EXERCISE INSTRUCTIONS. With the pictures omitted, please transcribe exactly the lines beginning at the one that contains "Instruction: Click Next" and ending with the last line of the records below.

::::::::::

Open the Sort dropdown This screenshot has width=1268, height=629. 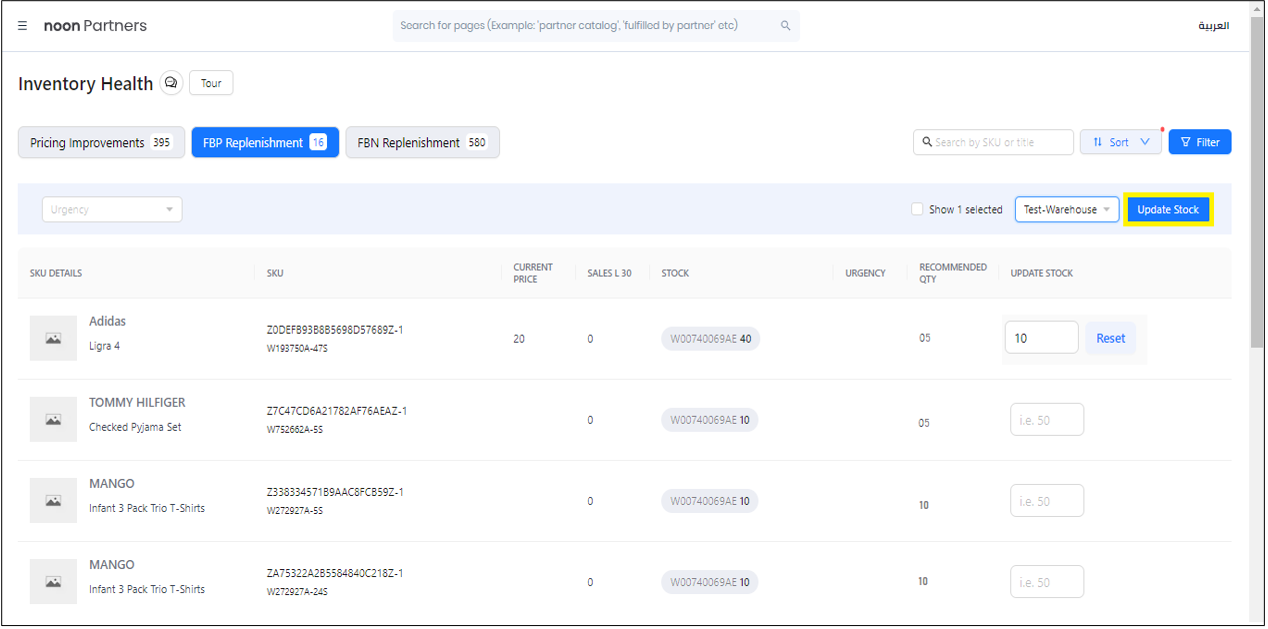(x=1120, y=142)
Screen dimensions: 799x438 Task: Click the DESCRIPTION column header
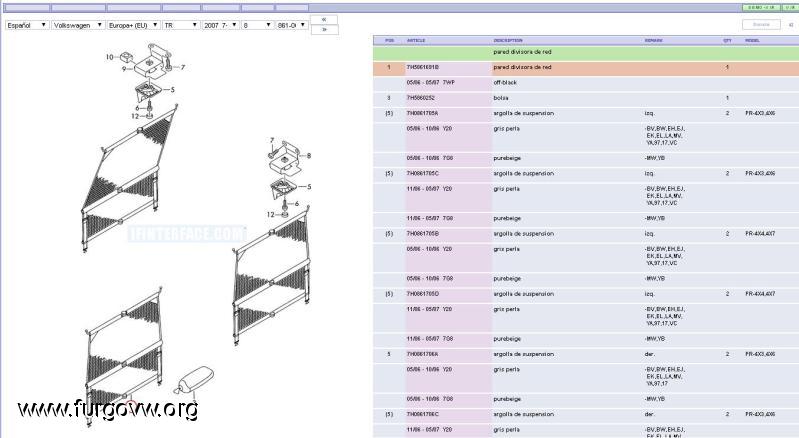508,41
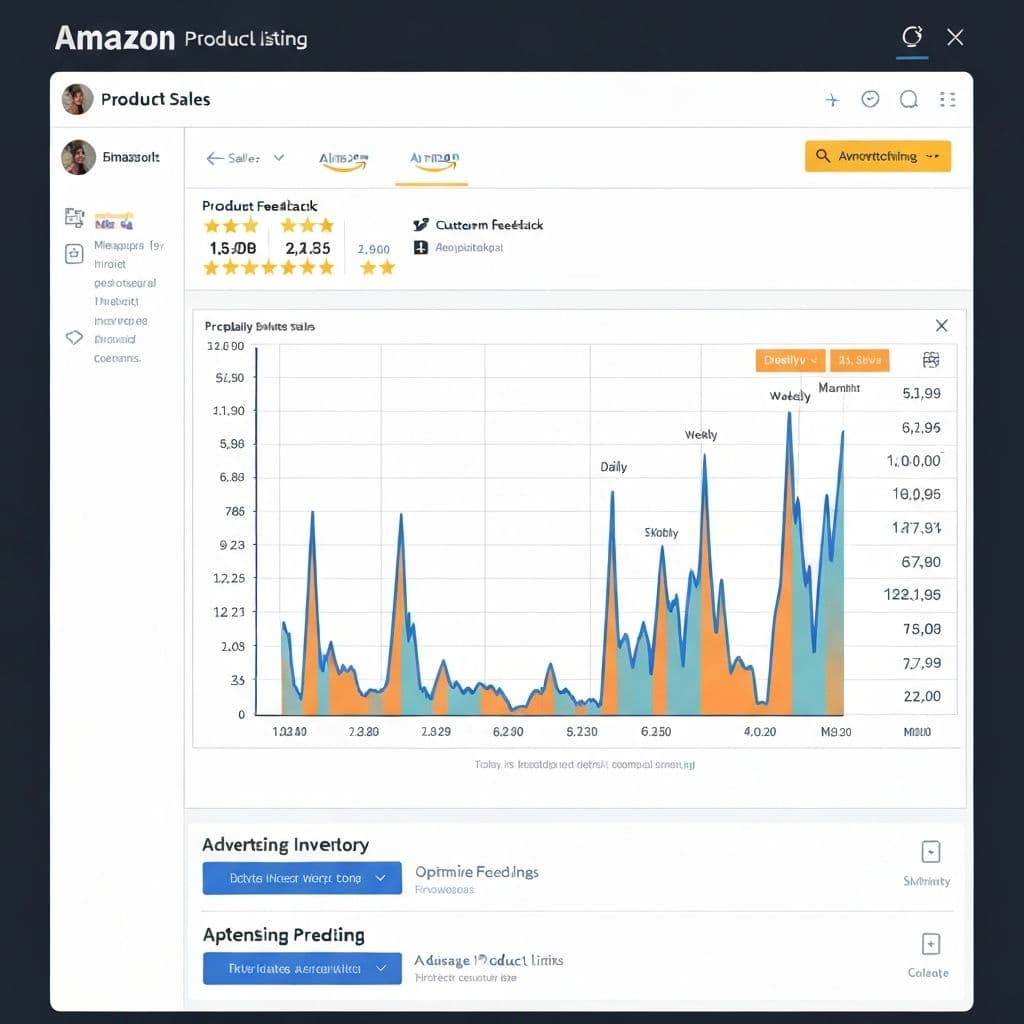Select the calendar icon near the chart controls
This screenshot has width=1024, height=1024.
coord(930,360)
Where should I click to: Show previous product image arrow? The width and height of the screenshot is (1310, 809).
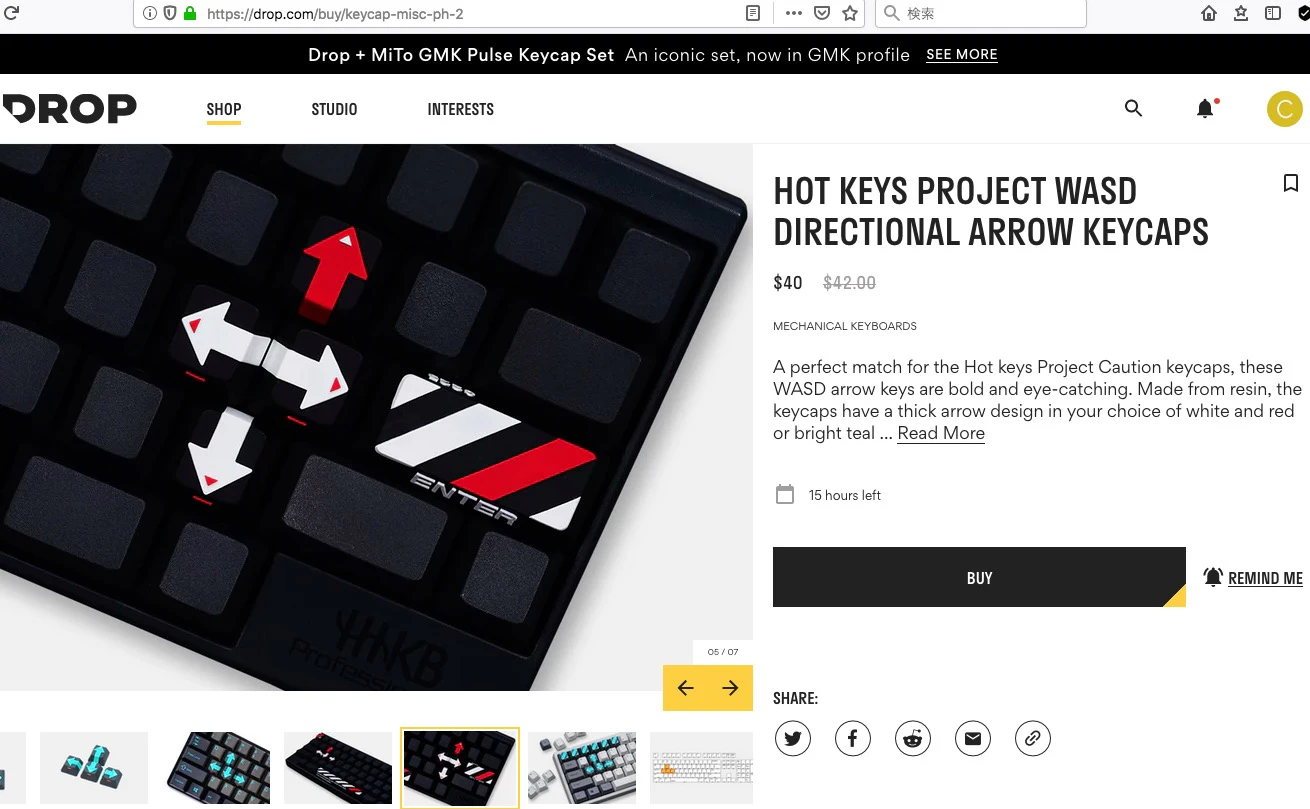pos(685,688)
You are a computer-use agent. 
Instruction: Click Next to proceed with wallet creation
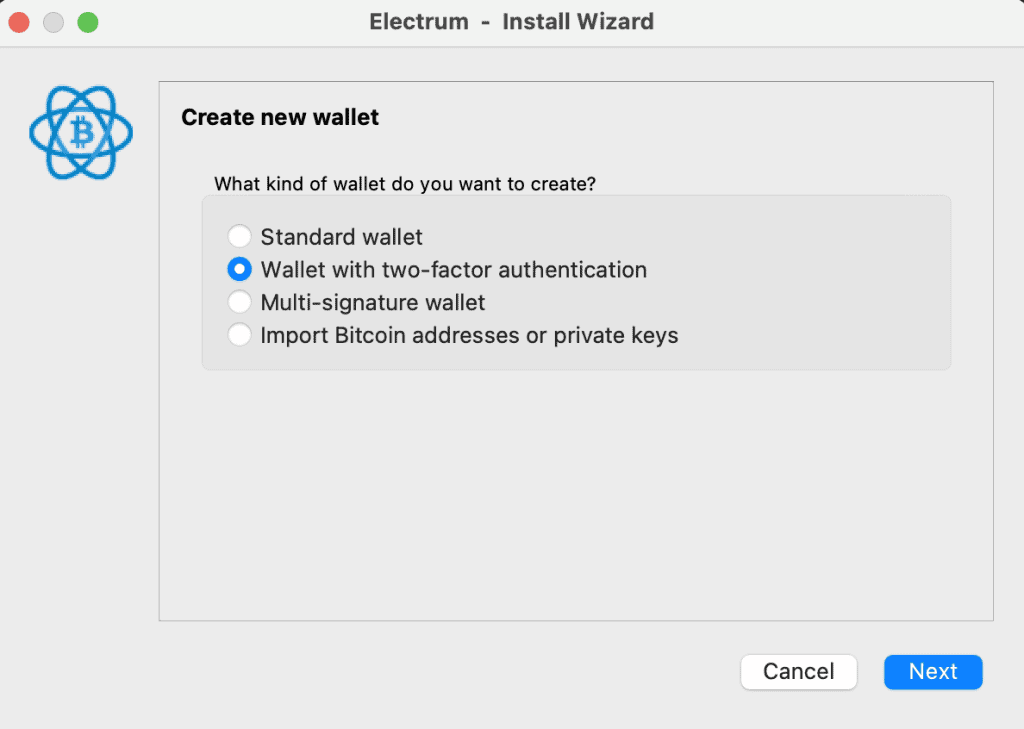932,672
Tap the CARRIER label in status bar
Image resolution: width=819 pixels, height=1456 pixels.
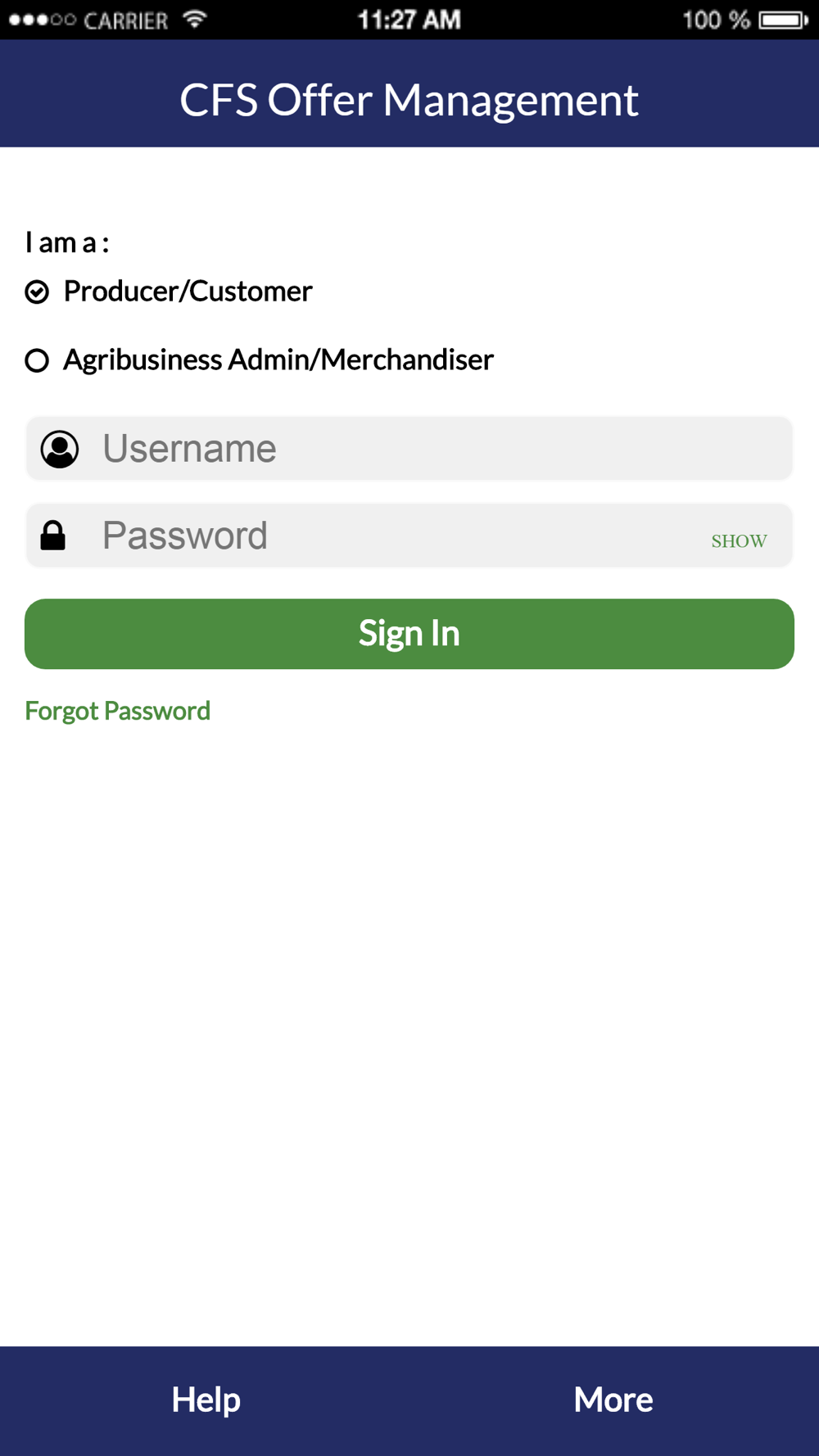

::::::::::

EXERCISE RESPONSE.
Instruction: Click Next to proceed with wallet creation
932,672
Tap the CARRIER label in status bar
Image resolution: width=819 pixels, height=1456 pixels.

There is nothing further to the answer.